Fixed wing aircraft were said to be only one of six different platforms available to an army commander (the others being satellites, helicopters, vehicle-carried sensors, unmanned aerial vehicles and foot patrolling).
Precision engagement required high accuracy, and the Army considered that land based systems were better in this respect than close air support. Army commanders tended to place greater reliance on helicopters, long range artillery (rockets), field artillery and mortars.
In fact, the Army concluded that the primary implication of withdrawal of ACC would be in training forward air controllers and in practising close air support co-ordination. Both – the review was told – would need to be practised offshore if the air combat force were disbanded. Close air support co-ordination was routinely practised whenever an RNZAF aircraft flew in support of an Army exercise, but this did not happen often. Without a discrete NZDF air combat capability, training in-theatre or on the way to a deployment would be required to meet Operational Level of Capability (OLOC) standards.
The Army considered that the New Zealand air combat force would never be a discrete force and would, therefore, be deployed at the direction of the theatre commander. If New Zealand lacked an air combat force, this did not mean that the Army would not have access to this capability.

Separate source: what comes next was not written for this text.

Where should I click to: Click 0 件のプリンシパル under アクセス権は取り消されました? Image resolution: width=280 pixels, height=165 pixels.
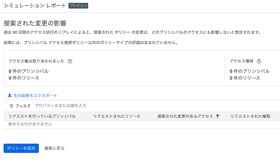point(28,71)
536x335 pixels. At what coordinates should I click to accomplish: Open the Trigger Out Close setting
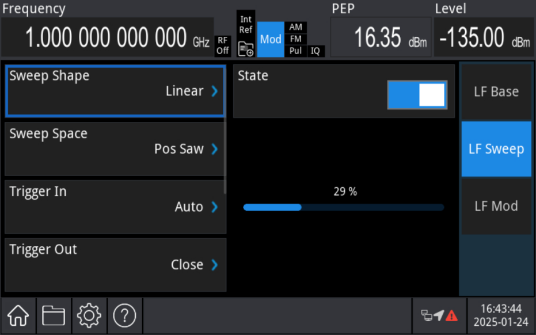pyautogui.click(x=115, y=265)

After the Navy and Army briefings, a senior officer expressed the view that some of the opinions conveyed to the review on air combat capability may have been a reflection of a gradual decline in the NZDF’s focus on joint operations as each service had concentrated on attempting to solve its own capability problems. He said that the present Chief of Defence Force had changed this and reasserted the need for a joint approach.
Both of these judgements are accepted.